Life is slowly returning to normal in Eswatini after pro-democracy protests rocked the kingdom last week, resulting in deadly clashes between security forces and protesters and the destruction of properties.
Over the weekend there were more calls for urgent dialogue between government and protesters – from the EU, UK and US.
They condemned the use of violence and called for an investigation and the prosecution of the perpetrators.
The government has urged citizens to go about their business and not to feel intimidated as the security forces had taken control of the situation.
Civil society groups say dozens of people were killed by government forces – many for violating a curfew imposed in the wake of the protests.
A BBC source in the capital Mbabane said on Monday most shops had reopened and the food shortages of the previous week had disappeared.
Over the weekend a delegation sent by the southern African regional body, Sadc, briefly met government officials and civil society representatives.

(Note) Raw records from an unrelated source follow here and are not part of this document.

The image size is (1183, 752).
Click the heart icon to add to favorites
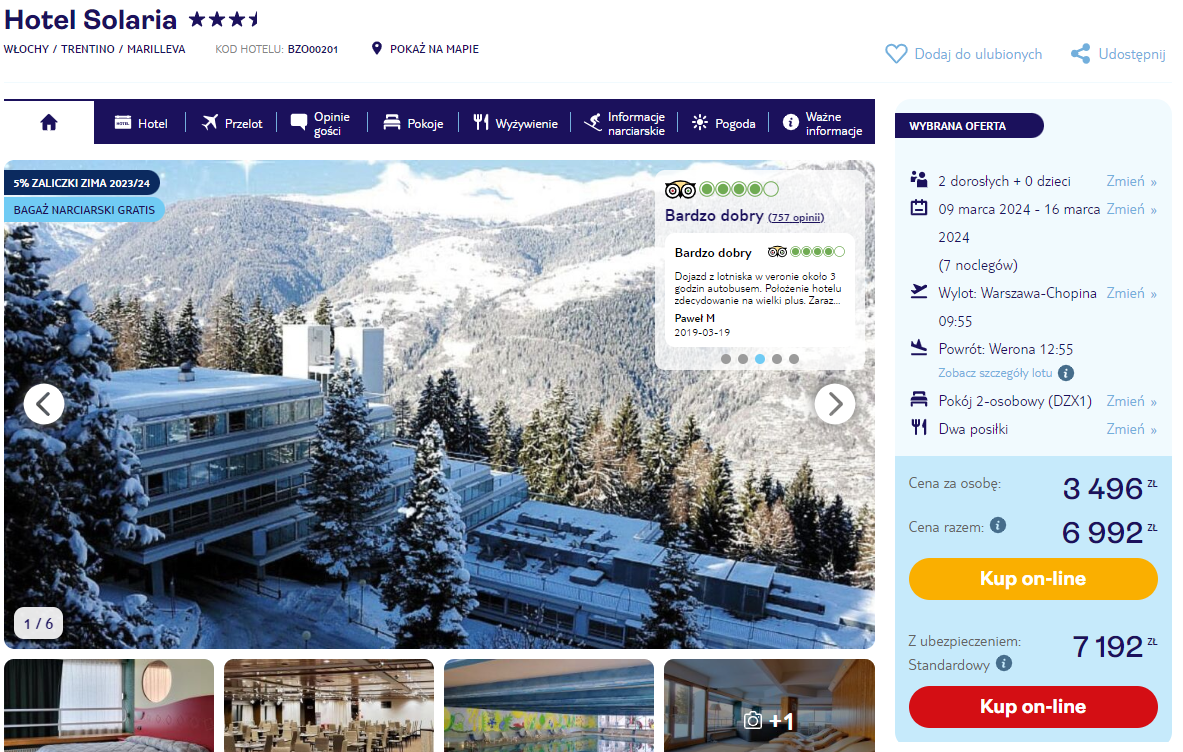point(896,54)
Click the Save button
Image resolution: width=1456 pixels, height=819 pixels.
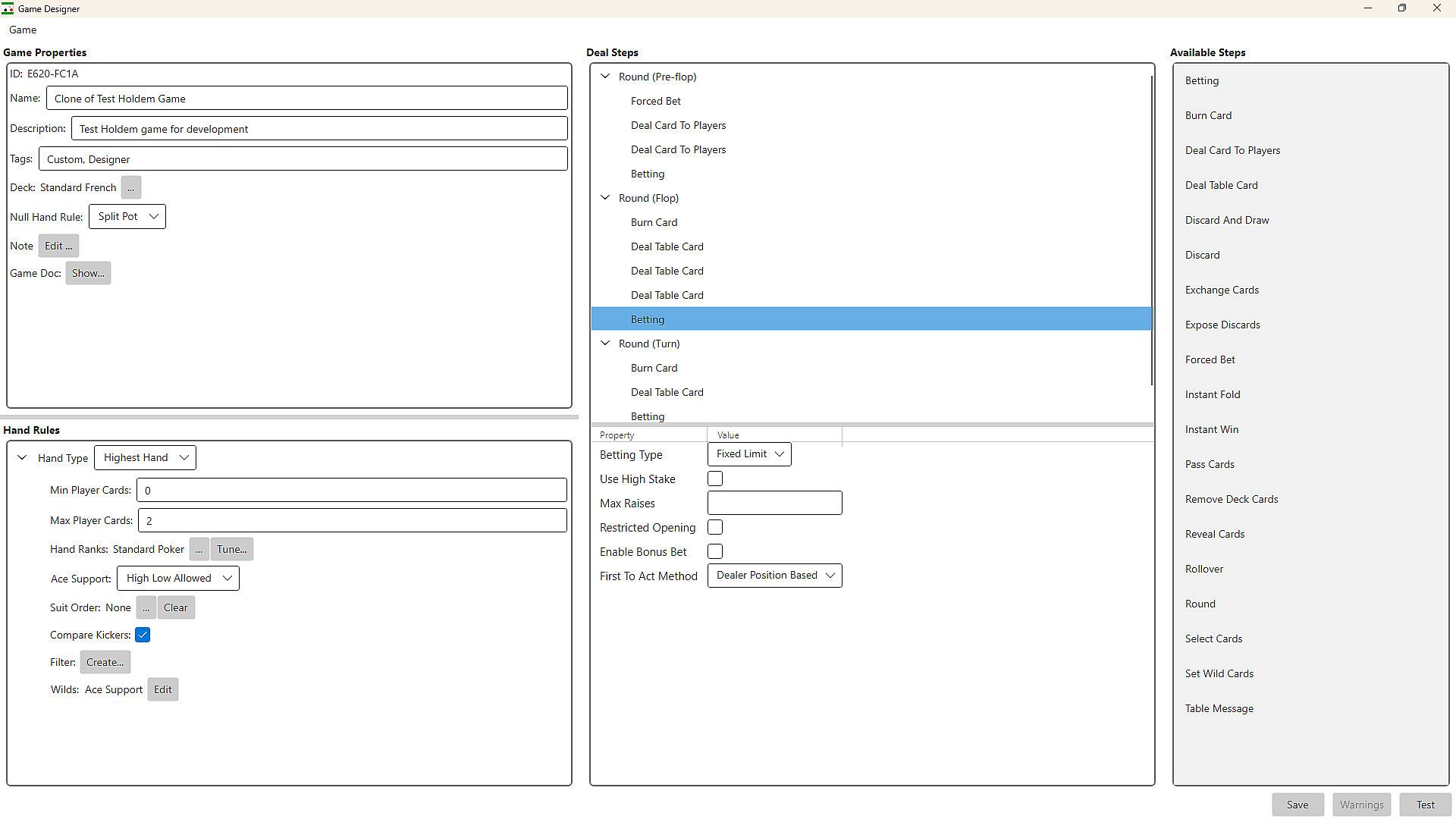[1298, 805]
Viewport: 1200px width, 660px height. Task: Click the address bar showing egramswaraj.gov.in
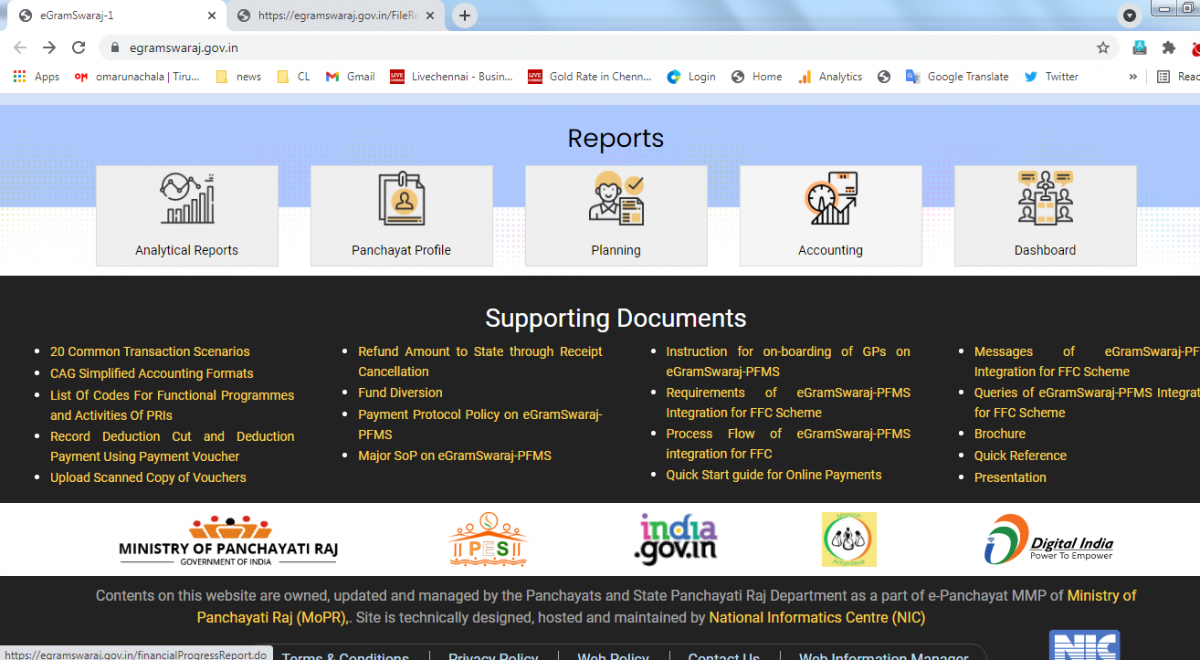pyautogui.click(x=600, y=47)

A broad-based coalition of political parties, labour, business, the church, civil society, youth and women’s groups has called for inclusive dialogue led by Sadc – plus a new democratic constitution, the unbanning of political parties and a transitional authority.
Calls to end King Mswati III’s absolute rule have intensified in Eswatini. The most recent protests were sparked by a government decision to ban the delivery of petitions, after several parliamentarians encouraged their constituencies to submit petitions calling for more democratically elected leaders.
Khulekani Msweli a community activist and resident of Eswatini, told the BBC:
Quote Message: The biggest call at the moment and something that is infuriating the public is that His Majesty has been very silent. As the leader of a very aggrieved nation we would have expected him by now to call for calm and dialogue, but we have heard absolutely nothing.”
The biggest call at the moment and something that is infuriating the public is that His Majesty has been very silent. As the leader of a very aggrieved nation we would have expected him by now to call for calm and dialogue, but we have heard absolutely nothing.”